One reason the CD4 depletion cohort has intermediate/ less obvious phenotype compared to B cells and CD8 may be because of Treg depletion which is concurrent. Distant tumor control with RT and 4-1 BB agonist (mAb22) depends on B cells and CD4 T cells which play important early roles in RT response. These relevant and activated lymphocytes demonstrate increased surface expression of 41 BB after RT. Combined treatment with 4-1 BB agonist (mAb22) and RT improves radiation response and systemic anti-tumor response. These results demonstrate that radiation therapy can be successfully combined with systemic immunotherapy, including 4-1 BB agonist (mAb22) and future clinical trials to combine these therapies may improve outcomes for patients with melanoma and lung cancer.
Unless defined otherwise, all technical and scientific terms used herein have the same meanings as commonly understood by one of skill in the art to which the disclosed invention belongs. Publications cited herein and the materials for which they are cited are specifically incorporated by reference.

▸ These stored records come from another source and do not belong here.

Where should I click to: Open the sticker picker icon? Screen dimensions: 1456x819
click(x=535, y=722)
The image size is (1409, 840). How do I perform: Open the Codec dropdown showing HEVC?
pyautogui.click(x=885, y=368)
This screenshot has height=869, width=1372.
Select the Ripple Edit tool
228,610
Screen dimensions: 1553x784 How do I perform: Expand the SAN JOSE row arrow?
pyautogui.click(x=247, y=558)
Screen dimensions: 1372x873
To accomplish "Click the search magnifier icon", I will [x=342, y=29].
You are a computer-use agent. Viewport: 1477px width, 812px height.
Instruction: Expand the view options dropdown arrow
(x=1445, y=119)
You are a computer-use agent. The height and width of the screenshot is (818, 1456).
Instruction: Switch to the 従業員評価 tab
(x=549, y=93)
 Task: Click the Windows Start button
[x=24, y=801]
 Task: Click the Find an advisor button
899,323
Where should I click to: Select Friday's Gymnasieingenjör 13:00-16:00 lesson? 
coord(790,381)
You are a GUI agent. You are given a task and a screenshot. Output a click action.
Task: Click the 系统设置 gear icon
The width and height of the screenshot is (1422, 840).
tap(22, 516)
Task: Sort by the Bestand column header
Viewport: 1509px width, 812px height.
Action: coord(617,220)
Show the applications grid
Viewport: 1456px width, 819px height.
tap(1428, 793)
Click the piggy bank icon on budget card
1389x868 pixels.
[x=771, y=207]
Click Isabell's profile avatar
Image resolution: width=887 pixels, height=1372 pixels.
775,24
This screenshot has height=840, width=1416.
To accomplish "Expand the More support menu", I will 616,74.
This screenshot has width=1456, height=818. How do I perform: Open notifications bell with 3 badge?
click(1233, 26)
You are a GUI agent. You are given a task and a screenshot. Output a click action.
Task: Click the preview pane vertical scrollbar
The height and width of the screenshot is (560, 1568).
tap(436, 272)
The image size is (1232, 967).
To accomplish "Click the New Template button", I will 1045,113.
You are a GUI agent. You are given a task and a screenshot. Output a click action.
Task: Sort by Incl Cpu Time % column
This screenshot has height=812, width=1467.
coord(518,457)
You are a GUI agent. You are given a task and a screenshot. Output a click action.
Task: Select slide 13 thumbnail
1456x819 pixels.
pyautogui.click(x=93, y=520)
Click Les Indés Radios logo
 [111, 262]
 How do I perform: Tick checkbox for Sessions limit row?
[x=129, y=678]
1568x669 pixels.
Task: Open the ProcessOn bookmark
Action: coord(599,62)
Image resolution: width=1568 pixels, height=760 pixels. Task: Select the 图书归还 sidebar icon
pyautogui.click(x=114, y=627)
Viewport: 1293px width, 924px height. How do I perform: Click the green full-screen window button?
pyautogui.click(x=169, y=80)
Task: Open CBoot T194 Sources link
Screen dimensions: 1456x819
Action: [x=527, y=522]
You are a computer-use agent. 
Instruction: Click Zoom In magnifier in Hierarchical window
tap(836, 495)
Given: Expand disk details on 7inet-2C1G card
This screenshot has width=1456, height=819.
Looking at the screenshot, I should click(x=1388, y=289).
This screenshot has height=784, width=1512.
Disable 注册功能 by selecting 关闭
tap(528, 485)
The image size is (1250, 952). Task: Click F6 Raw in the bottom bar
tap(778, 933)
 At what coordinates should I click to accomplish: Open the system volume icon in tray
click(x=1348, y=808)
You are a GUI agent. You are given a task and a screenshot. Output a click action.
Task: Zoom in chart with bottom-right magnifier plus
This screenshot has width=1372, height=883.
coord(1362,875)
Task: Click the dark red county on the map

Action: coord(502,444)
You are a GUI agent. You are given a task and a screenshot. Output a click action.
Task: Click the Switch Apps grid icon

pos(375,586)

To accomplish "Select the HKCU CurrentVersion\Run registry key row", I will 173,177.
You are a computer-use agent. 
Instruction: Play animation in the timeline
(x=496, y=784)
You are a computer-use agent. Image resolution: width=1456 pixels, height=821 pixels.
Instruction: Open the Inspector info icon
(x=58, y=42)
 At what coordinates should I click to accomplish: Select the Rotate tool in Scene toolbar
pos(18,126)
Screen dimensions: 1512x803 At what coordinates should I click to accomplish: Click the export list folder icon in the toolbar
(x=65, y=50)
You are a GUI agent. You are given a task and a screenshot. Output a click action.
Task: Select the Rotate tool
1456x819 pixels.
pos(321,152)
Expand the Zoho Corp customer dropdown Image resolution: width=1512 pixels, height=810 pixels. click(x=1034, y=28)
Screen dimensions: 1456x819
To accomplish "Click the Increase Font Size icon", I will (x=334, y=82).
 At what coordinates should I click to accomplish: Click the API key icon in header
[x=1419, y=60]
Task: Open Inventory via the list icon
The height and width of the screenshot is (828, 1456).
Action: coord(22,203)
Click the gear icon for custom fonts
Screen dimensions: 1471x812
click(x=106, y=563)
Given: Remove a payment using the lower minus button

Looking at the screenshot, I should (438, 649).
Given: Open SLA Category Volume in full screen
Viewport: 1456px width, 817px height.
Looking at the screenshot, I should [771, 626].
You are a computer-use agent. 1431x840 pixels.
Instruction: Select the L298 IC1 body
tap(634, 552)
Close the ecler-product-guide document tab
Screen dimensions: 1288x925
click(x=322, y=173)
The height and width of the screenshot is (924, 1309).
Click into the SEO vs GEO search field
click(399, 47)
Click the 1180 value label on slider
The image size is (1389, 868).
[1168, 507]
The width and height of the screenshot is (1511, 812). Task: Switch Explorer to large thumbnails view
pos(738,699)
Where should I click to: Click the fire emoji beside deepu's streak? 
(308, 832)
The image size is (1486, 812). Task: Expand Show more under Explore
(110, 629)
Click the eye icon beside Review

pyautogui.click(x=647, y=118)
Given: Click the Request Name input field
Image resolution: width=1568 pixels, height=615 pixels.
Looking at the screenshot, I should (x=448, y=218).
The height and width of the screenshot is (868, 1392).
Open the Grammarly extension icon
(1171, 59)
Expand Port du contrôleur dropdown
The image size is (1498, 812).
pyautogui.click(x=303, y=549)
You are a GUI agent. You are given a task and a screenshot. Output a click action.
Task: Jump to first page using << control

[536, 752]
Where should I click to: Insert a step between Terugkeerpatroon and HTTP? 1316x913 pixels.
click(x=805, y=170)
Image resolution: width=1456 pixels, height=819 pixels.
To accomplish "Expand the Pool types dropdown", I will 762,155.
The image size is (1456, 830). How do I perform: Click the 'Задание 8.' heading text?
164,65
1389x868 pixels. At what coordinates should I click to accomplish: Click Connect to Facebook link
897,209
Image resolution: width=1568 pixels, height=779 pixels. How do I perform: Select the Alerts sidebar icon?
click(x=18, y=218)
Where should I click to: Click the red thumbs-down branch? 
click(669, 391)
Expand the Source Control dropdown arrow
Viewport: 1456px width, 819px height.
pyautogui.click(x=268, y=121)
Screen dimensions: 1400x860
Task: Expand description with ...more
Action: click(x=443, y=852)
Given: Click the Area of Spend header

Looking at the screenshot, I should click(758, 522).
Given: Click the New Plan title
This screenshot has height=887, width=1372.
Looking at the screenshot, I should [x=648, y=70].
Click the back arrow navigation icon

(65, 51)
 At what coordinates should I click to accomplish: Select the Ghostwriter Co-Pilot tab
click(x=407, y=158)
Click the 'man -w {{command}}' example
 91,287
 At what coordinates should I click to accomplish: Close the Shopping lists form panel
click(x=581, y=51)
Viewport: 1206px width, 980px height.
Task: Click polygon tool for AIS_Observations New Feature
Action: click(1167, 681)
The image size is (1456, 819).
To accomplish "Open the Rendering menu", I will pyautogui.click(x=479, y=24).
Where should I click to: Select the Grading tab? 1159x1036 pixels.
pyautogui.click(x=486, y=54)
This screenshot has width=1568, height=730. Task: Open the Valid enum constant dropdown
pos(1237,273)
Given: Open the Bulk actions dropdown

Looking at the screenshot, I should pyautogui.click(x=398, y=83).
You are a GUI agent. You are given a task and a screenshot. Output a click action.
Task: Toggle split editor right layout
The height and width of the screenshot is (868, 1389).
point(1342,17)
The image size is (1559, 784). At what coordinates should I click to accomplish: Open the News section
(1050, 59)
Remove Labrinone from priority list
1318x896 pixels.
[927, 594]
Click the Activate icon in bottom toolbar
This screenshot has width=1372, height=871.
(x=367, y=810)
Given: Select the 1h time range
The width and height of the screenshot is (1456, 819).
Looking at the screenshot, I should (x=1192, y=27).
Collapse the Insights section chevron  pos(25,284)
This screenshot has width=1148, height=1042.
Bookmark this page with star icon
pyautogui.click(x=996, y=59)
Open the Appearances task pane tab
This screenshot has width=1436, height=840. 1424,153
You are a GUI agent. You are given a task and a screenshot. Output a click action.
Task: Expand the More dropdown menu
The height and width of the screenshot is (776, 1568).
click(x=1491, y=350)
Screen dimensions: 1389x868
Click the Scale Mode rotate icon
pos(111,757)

Those skilled in the art will recognize, or be able to ascertain using no more than routine experimentation, many equivalents to the specific embodiments of the invention described herein. Such equivalents are intended to be encompassed by the following claims.

Claims

WHAT IS CLAIMED IS:
1. A method of treating a tumor in a subject comprising a) treating the tumor with an effective amount of a radiotherapy; b) treating the subject with an effective amount of a B cell agonist; and c) administering to the subject an effective amount of a 4-1 BB agonist.
2. The method of claim 1 , wherein the 4-1 BB agonist is an antibody, or antigen binding portion thereof, that specifically binds human CD137.
3. The method of claim 1 or 2, wherein the B cell agonist is selected from the group consisting of CpG DNA, IL-2, IL-10, IL-15, IL-6, IFNa, and anti-CD40L.
4. The method of any one of claims 1 to 3, wherein step b) is performed about 0 to 5 days after step a).
5. The method of any one of claims 1 to 4, wherein step c) is performed about 0 to 5 days after step b).
6. The method of any one of claims 1 to 5, further comprising administering to the subject a checkpoint inhibitor.
7. The method of claim 6, wherein the checkpoint inhibitor comprises an anti-PD-1 antibody, anti-PD-L1 antibody, anti-CTLA-4 antibody, or a combination thereof.
8. The method of any one of claims 1 to 7, wherein the effective amount of radiation comprises 1-20 Gy per dose fraction.
9. The method of claim 8, wherein the effective amount of radiation comprises 1 to 5 dose fractions.